***** Data lines *****

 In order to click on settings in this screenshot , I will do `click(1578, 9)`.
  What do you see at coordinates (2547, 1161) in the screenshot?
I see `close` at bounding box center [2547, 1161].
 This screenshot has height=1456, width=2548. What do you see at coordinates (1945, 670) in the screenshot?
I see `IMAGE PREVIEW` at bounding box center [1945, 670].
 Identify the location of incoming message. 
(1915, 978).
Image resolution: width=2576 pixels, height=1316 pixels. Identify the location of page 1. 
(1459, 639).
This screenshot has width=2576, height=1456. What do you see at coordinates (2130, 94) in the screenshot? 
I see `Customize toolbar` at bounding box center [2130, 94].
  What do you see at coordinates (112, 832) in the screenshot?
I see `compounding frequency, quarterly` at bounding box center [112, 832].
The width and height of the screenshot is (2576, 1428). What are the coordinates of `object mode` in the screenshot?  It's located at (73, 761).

*****

### To be done:
Repeat all of the records above word for word, keeping every line as it is.

### Answer below:
 In order to click on settings in this screenshot , I will do `click(1578, 9)`.
  What do you see at coordinates (2547, 1161) in the screenshot?
I see `close` at bounding box center [2547, 1161].
 This screenshot has height=1456, width=2548. What do you see at coordinates (1945, 670) in the screenshot?
I see `IMAGE PREVIEW` at bounding box center [1945, 670].
 Identify the location of incoming message. 
(1915, 978).
Image resolution: width=2576 pixels, height=1316 pixels. Identify the location of page 1. 
(1459, 639).
This screenshot has width=2576, height=1456. What do you see at coordinates (2130, 94) in the screenshot? 
I see `Customize toolbar` at bounding box center [2130, 94].
  What do you see at coordinates (112, 832) in the screenshot?
I see `compounding frequency, quarterly` at bounding box center [112, 832].
The width and height of the screenshot is (2576, 1428). What are the coordinates of `object mode` in the screenshot?  It's located at (73, 761).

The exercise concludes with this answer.